Su empleo requería que se mantuviera en forma en su tiempo libre, de otra manera no conseguiría tantas ofertas, ni sería tan popular en el medio como había logrado serlo pero, durante una comisión, el desenfreno dejaba secuelas.
En su juventud, cuando inició en este negocio, había sido vanidoso y ambicioso. Había aprendido por las malas que era mejor tomar al menos una semana de descanso entre un cliente y otro.
Levantó la toalla del banco de ejercicios y la pasó por su cabello prolijamente recortado. Caminó hacía las duchas y después de un rápido chapuzón se dirigió a las camas solares para completar su rutina de belleza.
El sonido zumbante del ventilador era casi hipnótico. Intentó relajarse, pero cada vez que cerraba los ojos un destello, un recuerdo reprimido, lo invadía. Esta vez fue la cara de una joven muy atractiva dando gemidos de placer. Por el ángulo era indudable que estaba acostada debajo de suyo y que el goce era culpa plenamente suya.
Carraspeó intentando alejar el recuerdo. Era poco profesional revivir las experiencias de sus clientes, por más que nadie supiera de su acto involuntario.
Cuando la máquina se apagó, salió y se duchó limpiándose minuciosamente. Un cuerpo sano y limpió eran la mejor manera de conseguir recomendaciones.
De camino a su casa recibió las indiscretas miradas que solía recibir cuando deambulaba por un lugar público. Su atractivo era objeto de deseo por quienes preferían la compañía masculina.

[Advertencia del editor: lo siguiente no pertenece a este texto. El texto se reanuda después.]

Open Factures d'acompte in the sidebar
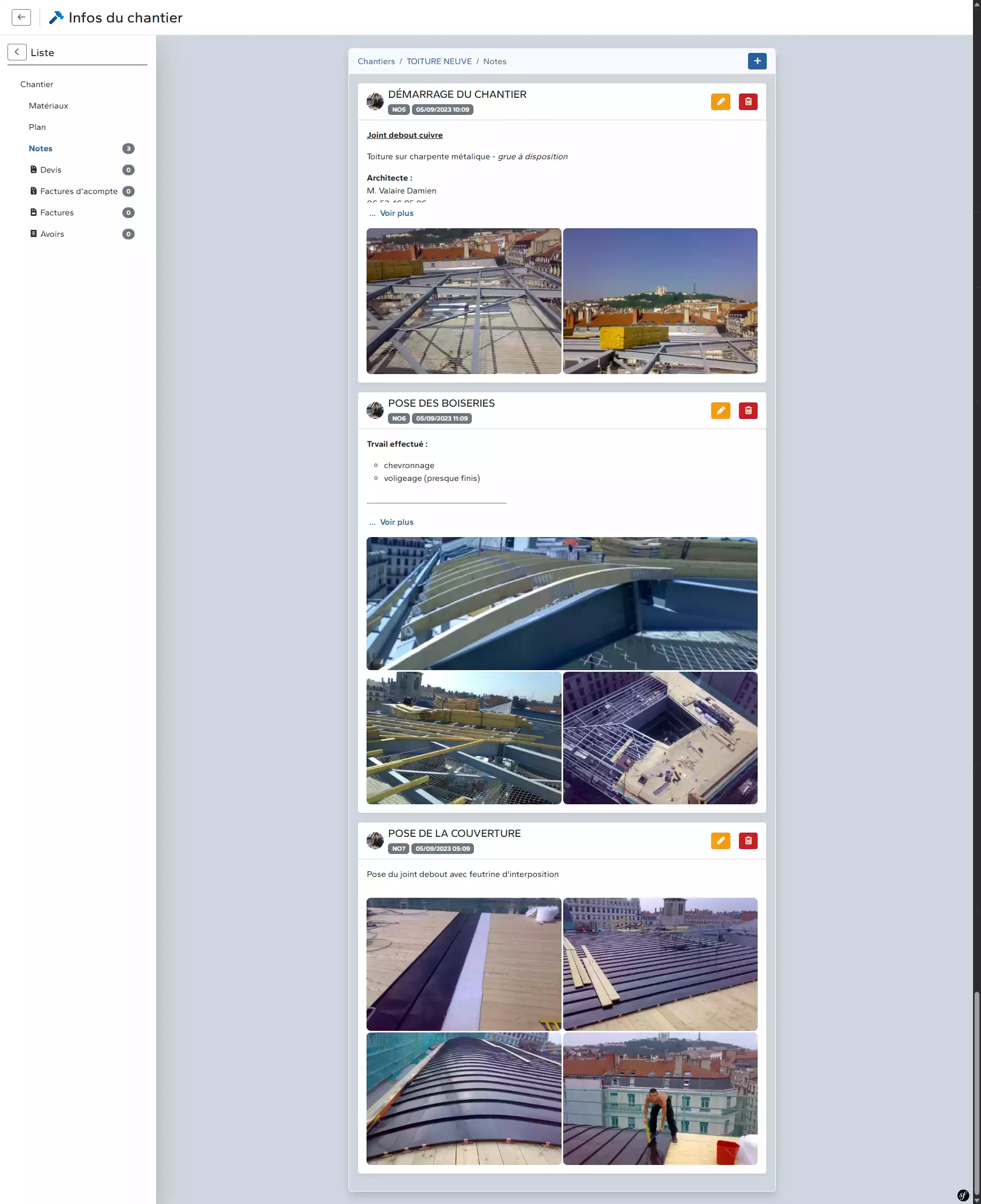 click(79, 191)
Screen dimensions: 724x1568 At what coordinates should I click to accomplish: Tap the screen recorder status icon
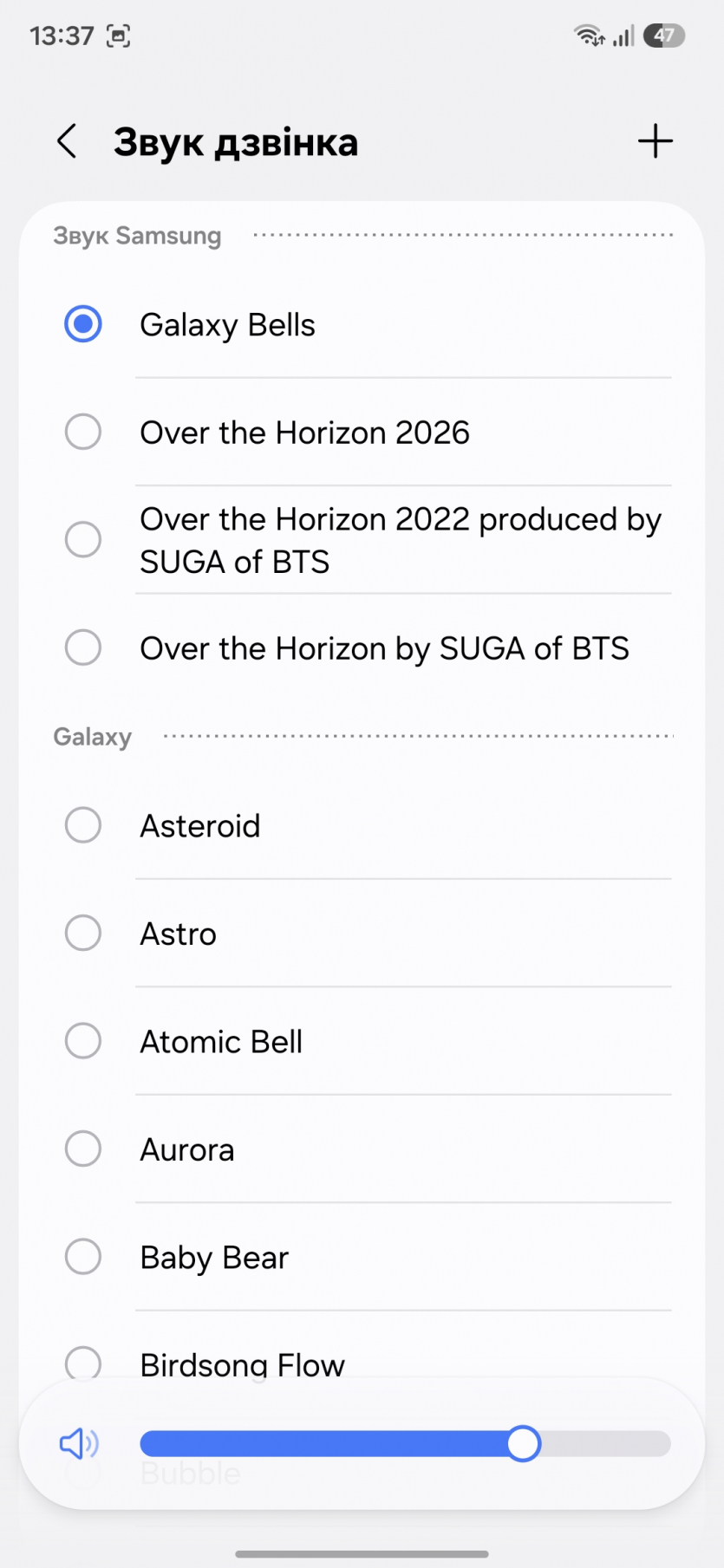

Entró a su departamento, encendió la computadora y revisó sus mensajes. Tenía diez solicitudes. Ya era hora de volver a trabajar. Aceptó la que ofrecía más dinero y se excusó con los demás. Acordó el horario con el prospecto y, a la hora pautada se sentó en su sillón especial. Un cómodo diván que le permitía tener las piernas levantadas. Se colocó el casco de transferencia e inició la subrogación.
Sus párpados se comprimieron en espasmos mientras el chip en su cerebro establecía el sincronismo con su contraparte.
Finalmente abrió los ojos, pero ya no era Pablo. Era alguien más. Alguien que había alquilado su cuerpo.